Nello specifico, la merceologia tessile (anche attraverso una preliminare analisi merceologica) va ad analizzare i seguenti aspetti delle fibre:
Caratteri Morfologici -> Aspetto
Caratteri Organolettici -> Coinvolgono gli altri sensi oltre la vista
Caratteri Fisici -> Resistenza alla trazione, comportamento in presenza di umidità, calore, luce ecc.
Caratteri Chimici -> Composizione chimica e comportamenti in presenza di alcune sostanze

Fibre tessili
Con il termine fibre tessili si intendono tutti quei materiali filamentosi che, per loro struttura e loro caratteristiche chimico-fisiche, sono suscettibili di essere trasformati in filati e successivamente in tessuti. Esistono attualmente (2024) 50 tipi di fibre tessili riconosciute per legge e sono sostanze presenti in natura o prodotte dall’uomo di aspetto filamentoso e fusiforme, che si prestano ad essere filate e tessute, sia per la loro morfologia, sia per le loro caratteristiche di resistenza, elasticità e flessibilità. Le fibre potenzialmente utilizzabili a scopo tessile esistenti in natura sono molte di più (oltre 500), ma vengono qui tenute in considerazione quelle utilizzate a livello industriale e, conseguentemente, normate dalla legge.

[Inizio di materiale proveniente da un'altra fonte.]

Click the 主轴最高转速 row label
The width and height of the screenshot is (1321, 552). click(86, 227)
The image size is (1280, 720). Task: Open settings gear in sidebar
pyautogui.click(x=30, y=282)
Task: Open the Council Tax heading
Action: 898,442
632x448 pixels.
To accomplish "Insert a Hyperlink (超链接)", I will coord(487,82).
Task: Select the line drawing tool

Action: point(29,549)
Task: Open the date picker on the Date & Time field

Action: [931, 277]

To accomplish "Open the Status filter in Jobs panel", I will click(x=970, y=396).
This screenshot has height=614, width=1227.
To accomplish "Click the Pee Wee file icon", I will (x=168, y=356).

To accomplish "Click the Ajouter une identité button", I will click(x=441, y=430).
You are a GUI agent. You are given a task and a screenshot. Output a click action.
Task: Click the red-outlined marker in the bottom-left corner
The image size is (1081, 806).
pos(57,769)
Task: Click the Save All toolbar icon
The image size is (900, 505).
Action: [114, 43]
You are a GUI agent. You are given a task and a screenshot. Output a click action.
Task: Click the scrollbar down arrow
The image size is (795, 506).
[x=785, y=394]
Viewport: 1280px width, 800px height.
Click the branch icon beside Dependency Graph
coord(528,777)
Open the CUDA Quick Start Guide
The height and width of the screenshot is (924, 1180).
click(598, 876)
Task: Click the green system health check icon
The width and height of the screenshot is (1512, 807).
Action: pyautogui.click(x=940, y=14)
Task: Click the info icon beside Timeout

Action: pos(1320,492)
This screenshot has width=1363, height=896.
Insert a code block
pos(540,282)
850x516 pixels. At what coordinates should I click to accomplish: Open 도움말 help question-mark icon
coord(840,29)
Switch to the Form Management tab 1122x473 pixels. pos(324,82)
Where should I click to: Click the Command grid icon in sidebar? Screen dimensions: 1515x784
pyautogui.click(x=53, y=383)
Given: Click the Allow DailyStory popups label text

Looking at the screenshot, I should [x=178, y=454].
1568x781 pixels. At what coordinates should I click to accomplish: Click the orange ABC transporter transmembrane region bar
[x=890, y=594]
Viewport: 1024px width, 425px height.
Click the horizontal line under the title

Nel settembre del 2011 viene stilato il Nuovo Regolamento UE 1007/2011 (e successive modificazioni) entrato in vigore l'8 maggio 2012 relativo alle denominazioni delle fibre tessili e alla loro etichettatura. Normata dalla legge, l’etichetta è un documento ufficiale in cui il produttore è obbligato ad indicare le caratteristiche del prodotto nel dettaglio (differenza tra lana e lana vergine es.) e ad indicarne i componenti in ordine decrescente (contrassegno della composizione fibrosa: es. 80% lana, 20% acrilico).
Secondo l’Articolo 5 di questo regolamento:
1. Per la descrizione della composizione fibrosa nelle etichette e nel contrassegno di prodotti tessili sono utilizzate solo le denominazioni di fibre tessili elencate nell'allegato I.
2. L'impiego delle denominazioni elencate nell'allegato I è riservato alle fibre tessili la cui natura corrisponde alla descrizione contenuta in tale allegato.
3. È vietato l'impiego delle denominazioni elencate nell'allegato I per designare qualsiasi altra fibra, sia a titolo principale, sia a titolo di radice, sia in forma di aggettivo.
4. È vietato l'impiego della denominazione «seta» per indicare la forma o la presentazione particolare di fibre tessili in filo continuo. (All’inizio della produzione delle fibre sintetiche, essendo che queste venivano prodotte direttamente in filo continuo imitando proprio il modo in cui il baco secerne il suo filamento di seta, esse venivano denominate seta artificiale, ma questo termine risulta fuorviante e per questo ne è stato vietato l’utilizzo).

Dalla sola, breve, analisi dell’Articolo 5, comprendiamo come la normatività delle fibre tessili sia in continua evoluzione, così come in continua evoluzione è l’industria della moda. Nuove fibre vengono continuamente scoperte e nuovi termini devono essere coniati per definirle; alla commercializzazione di queste fibre deve necessariamente precedere la loro normazione secondo leggi internazionali che proteggano sia i produttori che i consumatori finali.
Si tratta, senza dubbio, di un discorso controverso questo della normazione delle fibre tessili; poiché pur essendo molte leggi, come detto, internazionali esistono ancora numerosi stati che non essendo sottoposti a queste leggi possono facilmente ingannare il consumatore finale danneggiandolo e danneggiando contemporaneamente tutti i produttori rispettosi di norme rigide e costose.
Analizzeremo, invece, a parte e più nel dettaglio la normazione della produzione e dell’utilizzo del pellame; nonché la denominazione dei materiali vegani che, per legge, non possono essere definiti “pelle” o “cuoio” pur imitandone aspetto e funzionalità.